Jesse’s Journal: Entry 40
Jesse’s Journal: Entry 40
April 28, 2025
Does Einai Sasa Jesse Nganga Njoki Believe in God?
7:18pm: All that is planned in my program shall take place, but when it comes to me personally, I just want to get to know my Self. I love Yahweh, but I would just like to focus on my Self from now on. The most important relationship you will ever have is the one you shall have with your Self. So there might be gospel projects in the future, but that does not mean I am a servant of Yahweh, I speak to him like I speak to you. I love him, but I need to love my Self first before anything. Just putting out that disclaimer. As for God? I hate God. And I would like to wage war against him. Come rain or shine, I have a vendetta against God.
7:49pm: My Self goes dark often. I am having a deep conversation with my Self. It is intimate. It was my Self who was the one that brought red glowing horns into my physical months ago.
7:52pm: I am feeling calm and content. It is just me and the Self.
7:57pm: I connect deeper with my Self the more I experience things.
7:59pm: I was asking my Self how I can connect to it better and it said, “experience.” I do not have to search. I need to just do and live my life.
8:01pm: my Self wants me to experience fun. He just says fun. But I know to experience responsible fun.
Introductions of the Earthquake of Happiness….
8:03pm: I am feeling the earthquake of happiness.
8:16pm: I am bonding and making a bond with Invisibility. I am Invisibility in its purest form of expression. I am invisibility realizing itself.
The Art of Experience…
8:20pm: my Self wants me to both experience invisibility and join the art of experience itself.
8:22pm: My Self says that in order for me to know it is to fully be independent myself and to fully gain my independence. And to also be okay with not knowing everything about myself. Because all will be making sense eventually later on.
8:29pm: I am going to play this one great subliminal about Return to Sender in Tenfold Defense. I love it. I shall repeat this subliminal throughout the day and even throughout the night. 8:30pm: You have to get yourself out of the darkness. Only you yourself can.
8:39pm: When it comes to my own purity, it cannot be controlled. It wants to get to know me as its independent piece, but we cannot control each other. Infinite choice exists.

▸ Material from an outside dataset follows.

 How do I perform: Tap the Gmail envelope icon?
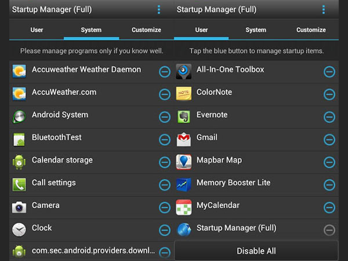click(184, 139)
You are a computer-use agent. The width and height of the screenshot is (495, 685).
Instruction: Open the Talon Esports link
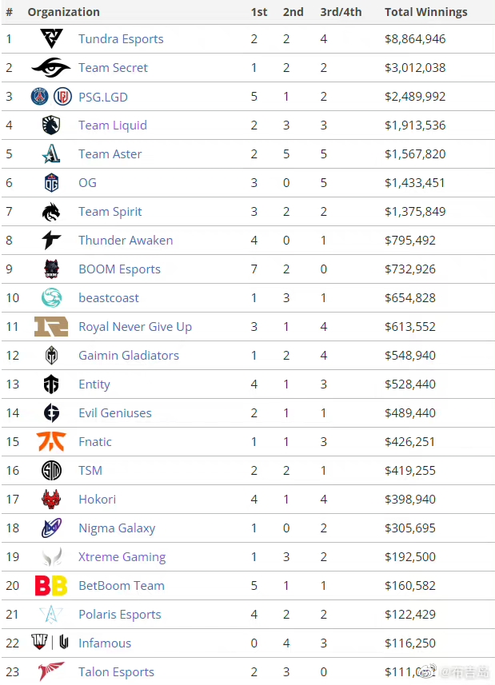click(116, 672)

8:45pm: Here is a great video about how to stop giving others too much access to you…..
https://youtu.be/cJ-bbVVReHQ?si=mJQ6FvFIQRGMWD4I
April 29, 2025
8:13am: I just heard an alarm beeping noise. It sounded like a classical alarm beep. But yeah. Wonder what that could be. There was no alarm present.
1:49pm: I am being guided towards independence. That is what matters to me the most now. Being independent. Not even depending on myself.
1:53pm: As Five Nights at Freddy’s 4 says, “Tomorrow is another day.”
5:06pm: I asked my inner self what my power was, it said, “Endurance. Change.”
5:29pm: I have discovered that there is an opposing force. This opposing force is what triggers others, be it family or strangers, to attack me and try to imprison me. This force does this by jumping into these people. Yahweh is not a part of this opposing force, but this God is. And then this opposing force jumps into my relatives and even strangers who are supposed to help me, like the peer staff and even my therapists.
5:42pm: The opposing force jumped into my family and made them criticize me. This was done in order to destroy my growing confidence to fully be comfortable with just being myself. And do not get me started on their concept of this God. I personally feel like they go by the text, the Bible, so much that they forget that Yahweh is his own person. They do not know him like I do I feel. But I just keep my mouth shut. Only documenting their crap in my journal because I have the right to have a voice and I have a right to exercise my voice and free speech. I try to protect their privacy so that there is no legal retaliation.
5:44pm: I am naturally a neutral person. But I am now trying to become a defensive neutral. Neutral in stance, but defensive in action. Defensive for only myself. Since nobody has ever defended me. Ever. Like they would all defend each other, both family and strangers alike. Nobody gives me grace, nobody plays devil’s advocate for me, and yet they expect me to do that for them. That will stop. From now on, people have to be kind to me first, otherwise I will not be kind back.
The Return of Nameless…..
5:53pm: In order to understand yourself more, who you really are, understand who you are naturally. Do not try to be anything you are truly not. Who I am does not have a name. I do not go by a name in the realms beyond this physical. My family and strangers call me Jesse Nganga, but artistically I am more known by Einai Sasa, but my true self’s name is nameless. Oh! I remember calling myself nameless! Maybe I should bring that name back. I am Nameless. When I see the word nameless, I get this black energy. But who I am truly does not have an energy, it is pure independence and will. That is who I am. I am a neutral being. I am Nameless.